▸ **Challenges**
1. Can you retype everything in the insolvency excerpt from "Chandak noted that" down to "a clean slate."?
2. Could you condense the paragraph of the insolvency excerpt that begins "Manoj Kumar, partner at law firm" into a shorter version that keeps its main facts?

▸ **Selected excerpt**
Chandak noted that the banks prefer IBC as a resolution mechanism over loan restructuring as the process provides a corporate debtor with a clean slate.
“Limited number of companies have come out of stress with mere financial restructuring of balance sheet by prolonging interest and principal payments,” said Chandak noting that the Corporate Insolvency Resolution Process (CIRP) under the IBC provides a fresh start by resolving financial, operational and government dues, resulting in better recoveries for stakeholders.
Experts also noted that public sector banks in particular preferred IBC as it is a binding market-based mechanism because they were wary of restructuring decisions accepting haircuts being subjected to susbequent scrutiny by government agencies.
Manoj Kumar, partner at law firm Corporate Professionals said that the increased threshold of Rs 1 crore would likely give smaller firms more time before their defaults reach the threshold level by which time the government may introduce a pre-pack insolvency scheme for MSMEs.

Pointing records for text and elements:
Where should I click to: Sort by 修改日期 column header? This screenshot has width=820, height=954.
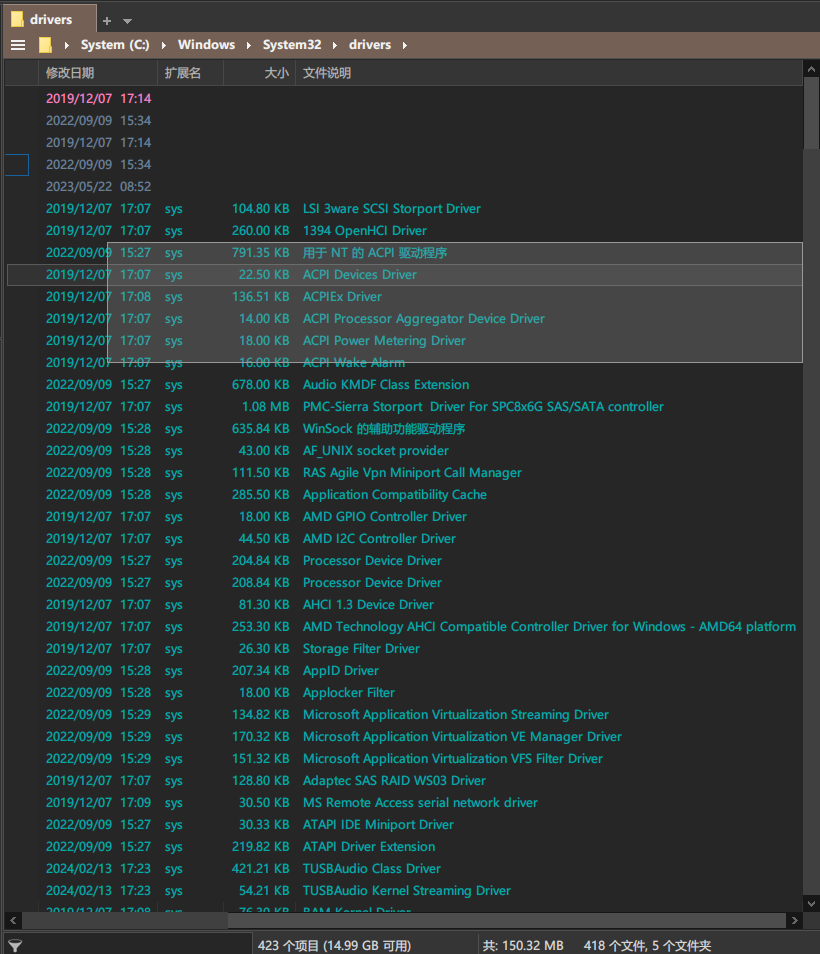70,73
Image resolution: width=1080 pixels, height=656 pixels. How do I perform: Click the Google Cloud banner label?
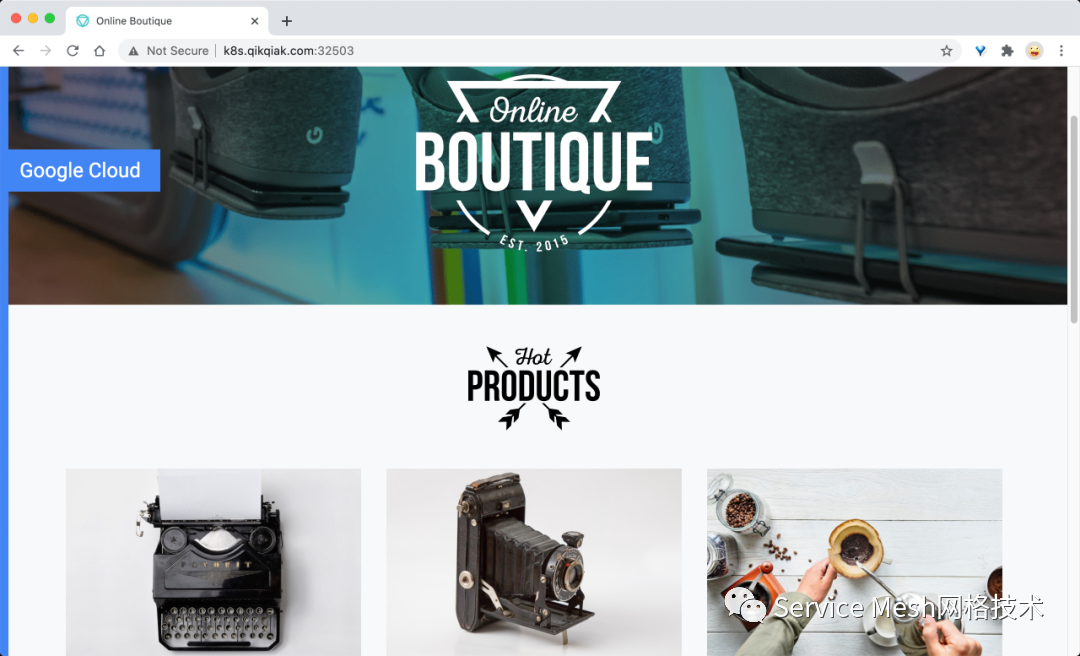80,170
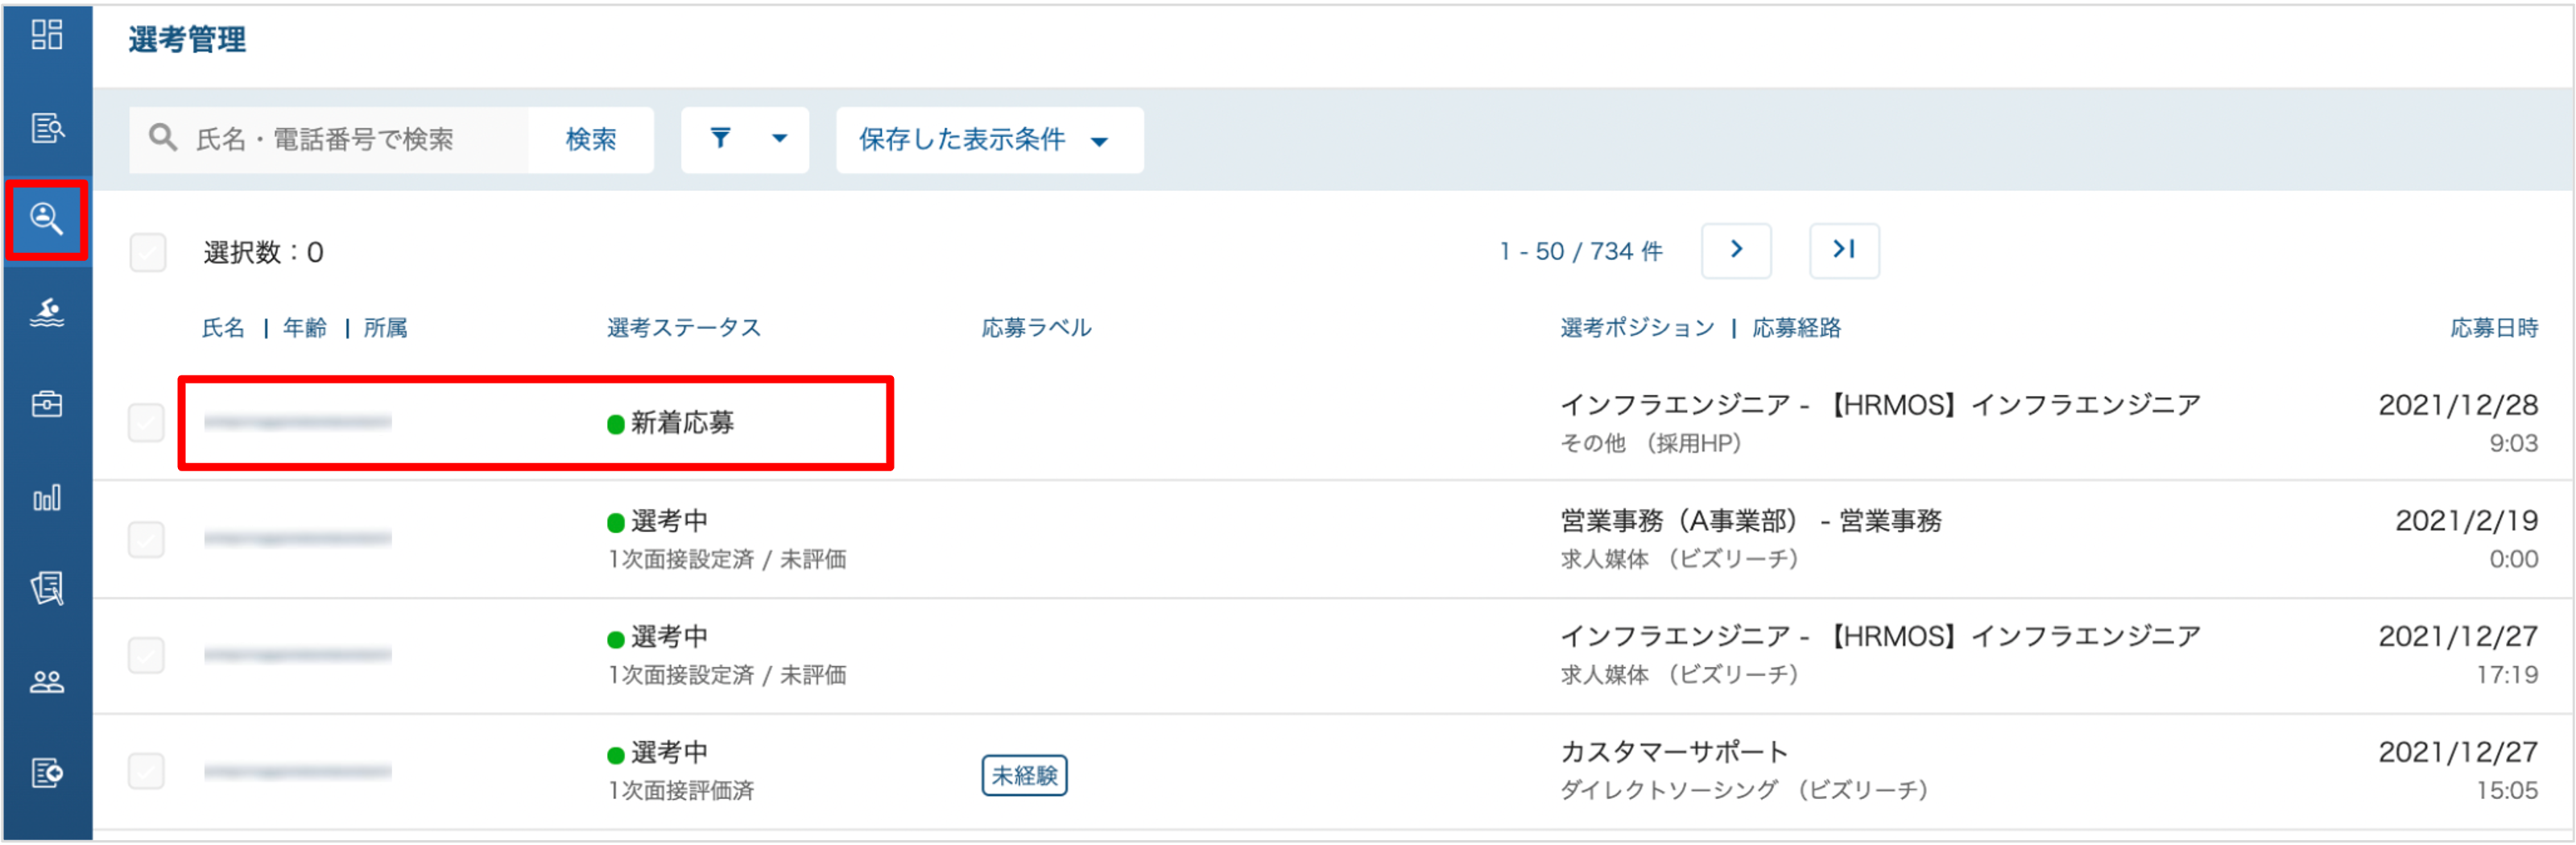
Task: Sort by 応募日時 column header
Action: (x=2494, y=329)
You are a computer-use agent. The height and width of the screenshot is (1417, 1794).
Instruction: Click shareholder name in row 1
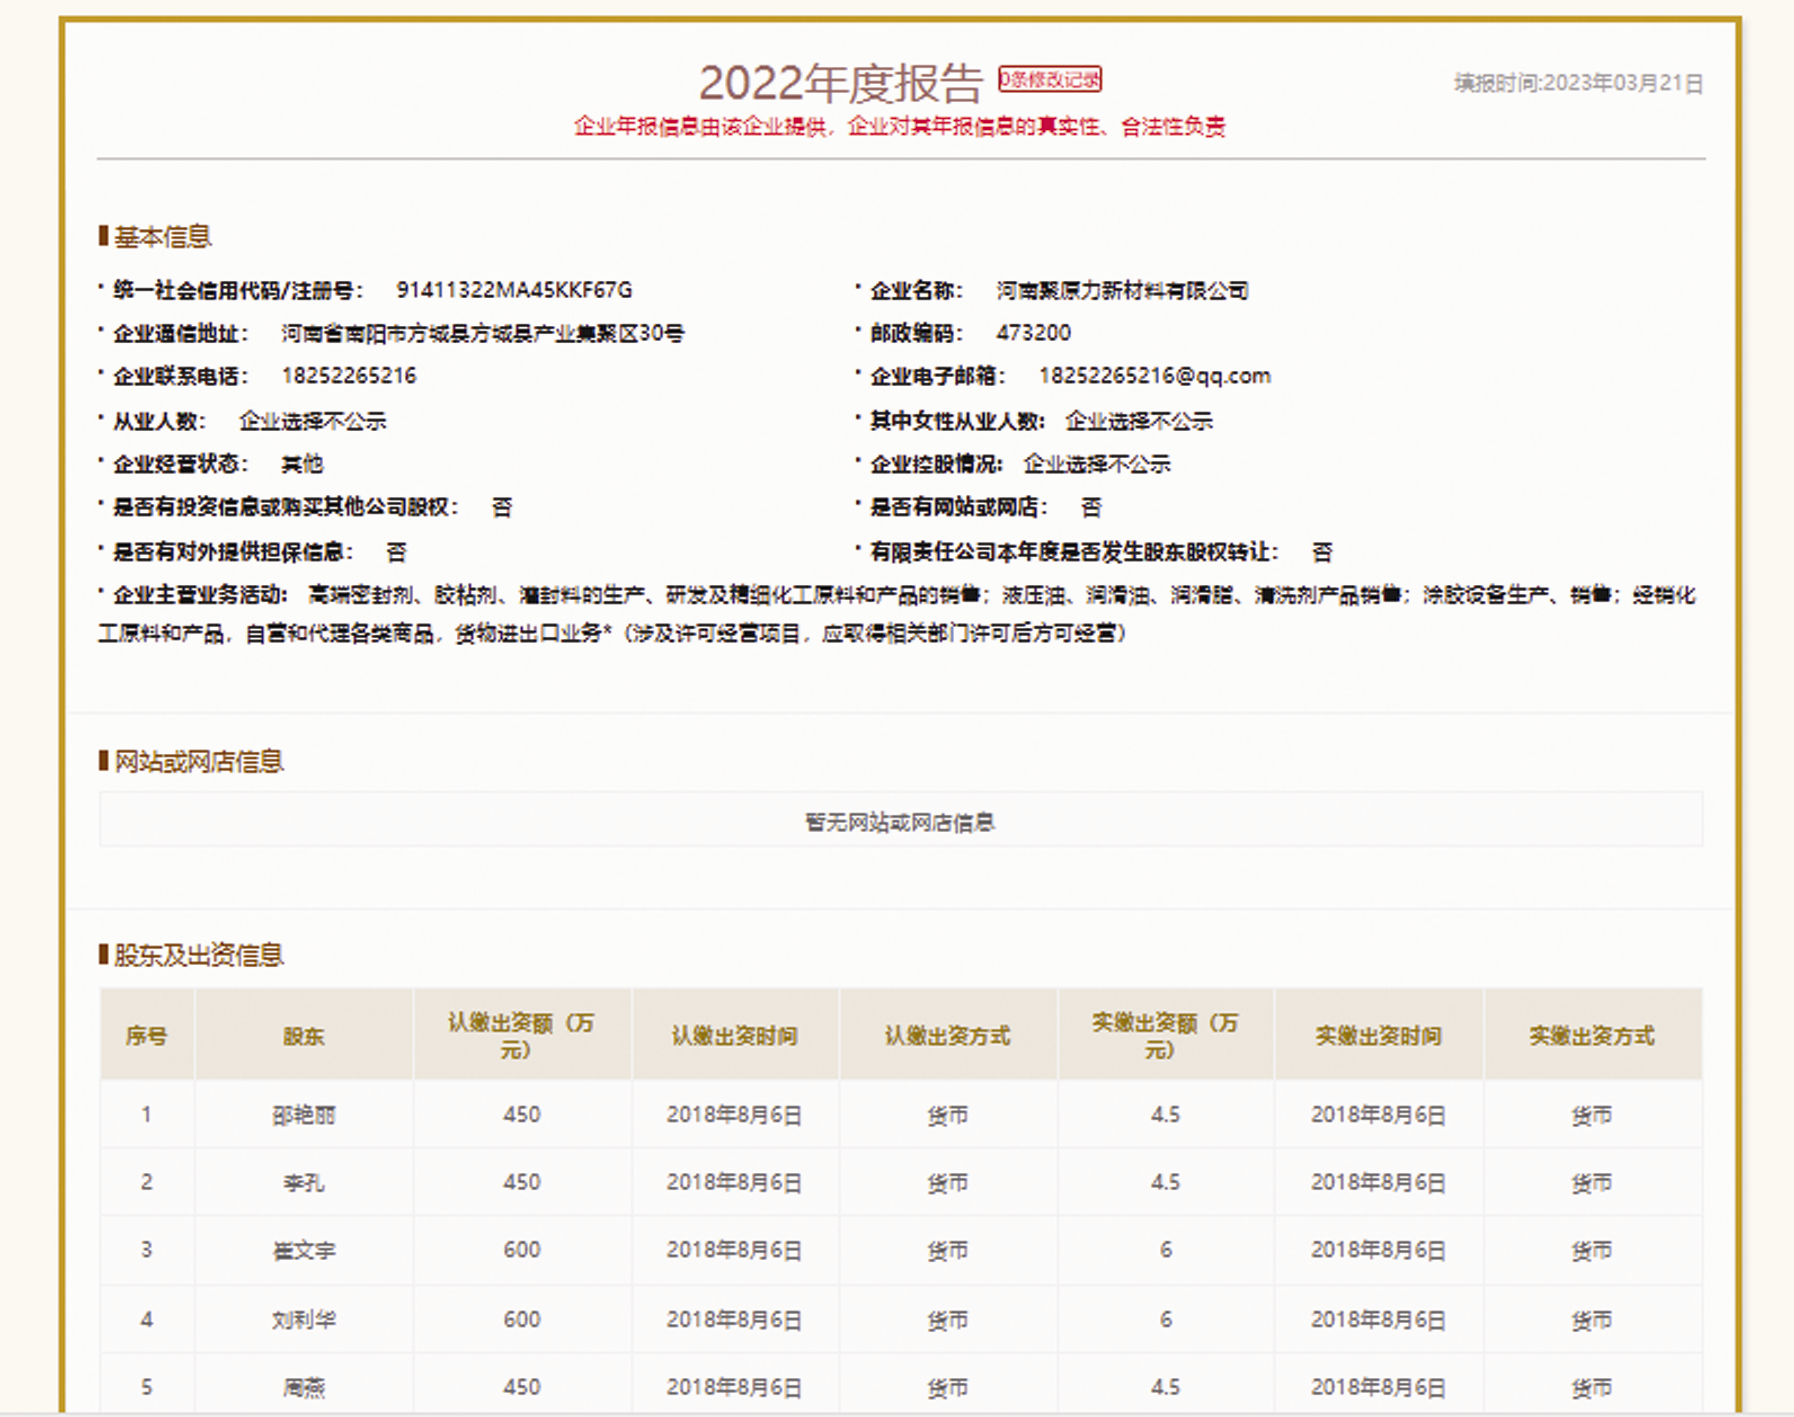coord(303,1115)
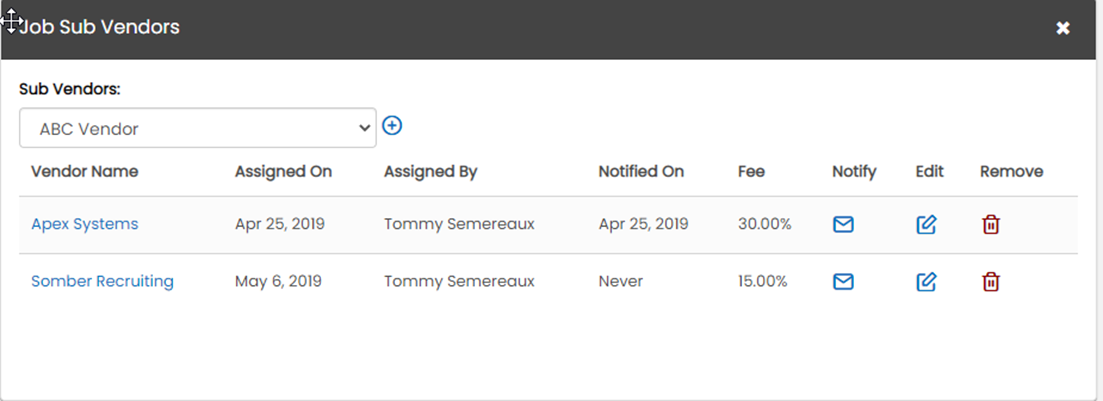Viewport: 1103px width, 401px height.
Task: Open the Somber Recruiting vendor link
Action: point(102,281)
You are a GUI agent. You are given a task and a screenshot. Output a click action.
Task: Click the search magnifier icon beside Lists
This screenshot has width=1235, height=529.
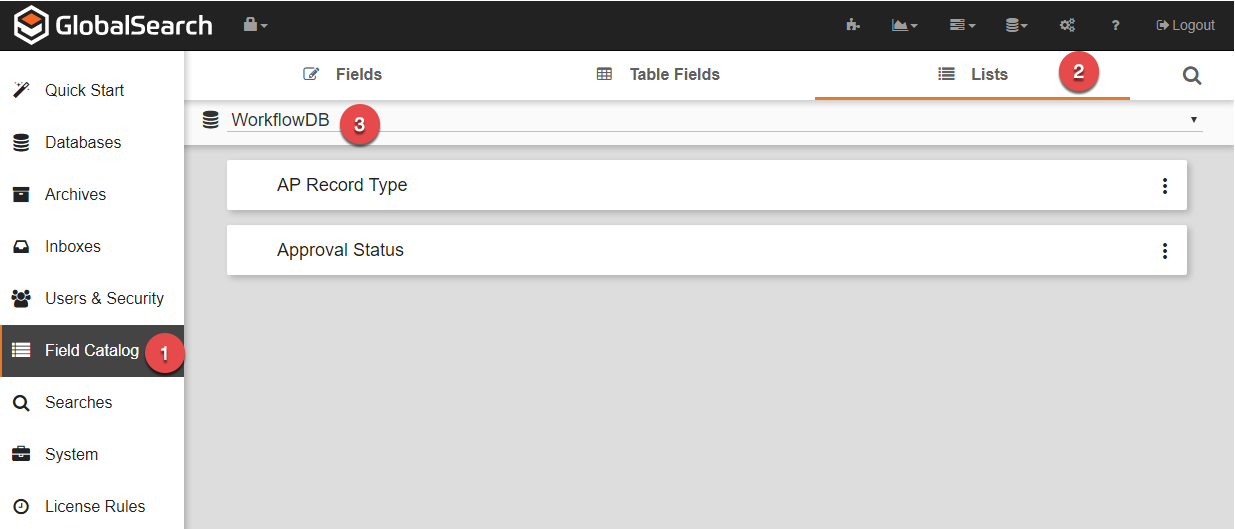pos(1191,75)
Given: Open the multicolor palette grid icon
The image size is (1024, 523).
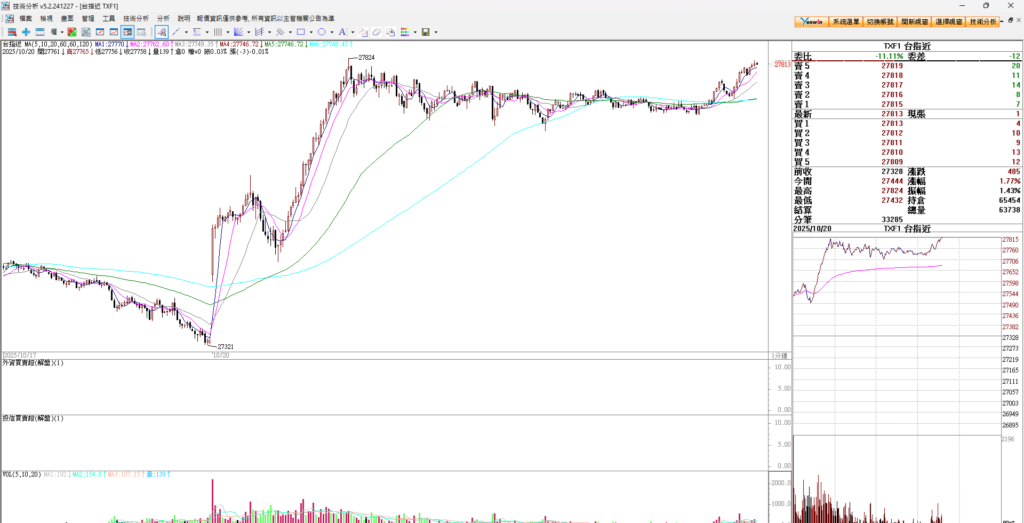Looking at the screenshot, I should 404,32.
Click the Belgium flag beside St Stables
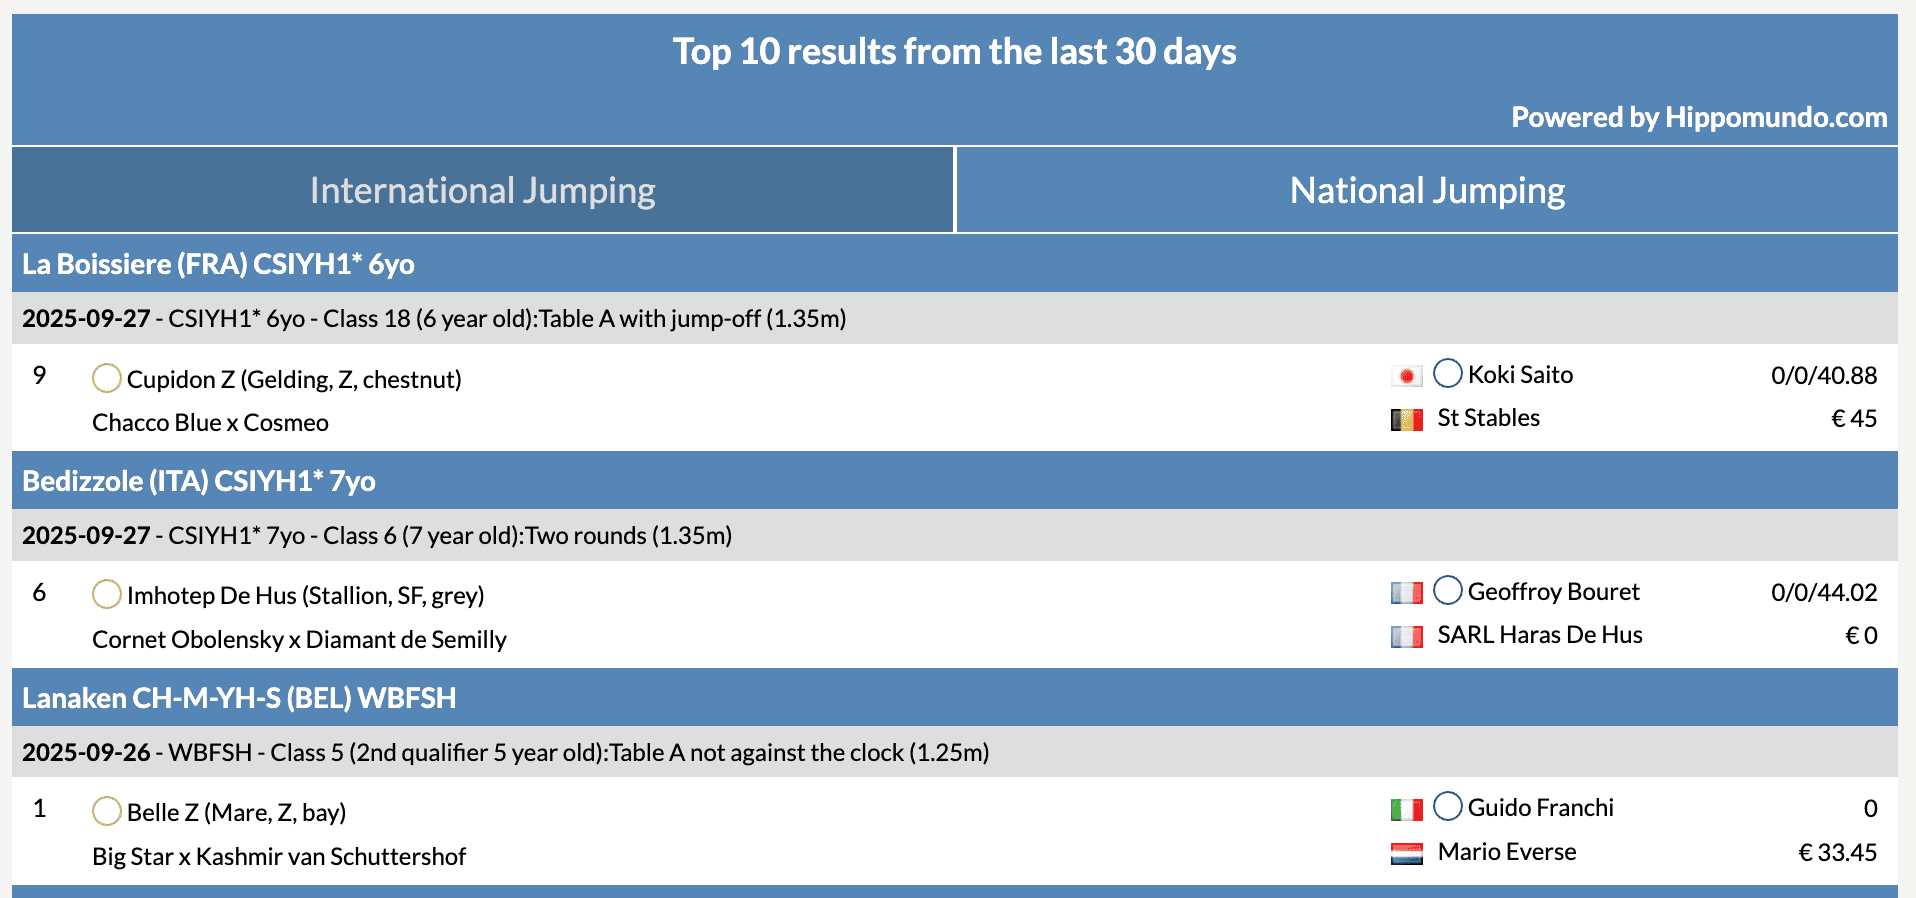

▸ **Results of the tasks**
1.
Chandak noted that the banks prefer IBC as a resolution mechanism over loan restructuring as the process provides a corporate debtor with a clean slate.

2. Manoj Kumar, a partner at law firm Corporate Professionals, said the higher Rs 1 crore threshold would likely give smaller firms more time before their defaults reach it. By then, the government may bring in a pre-pack insolvency scheme for MSMEs.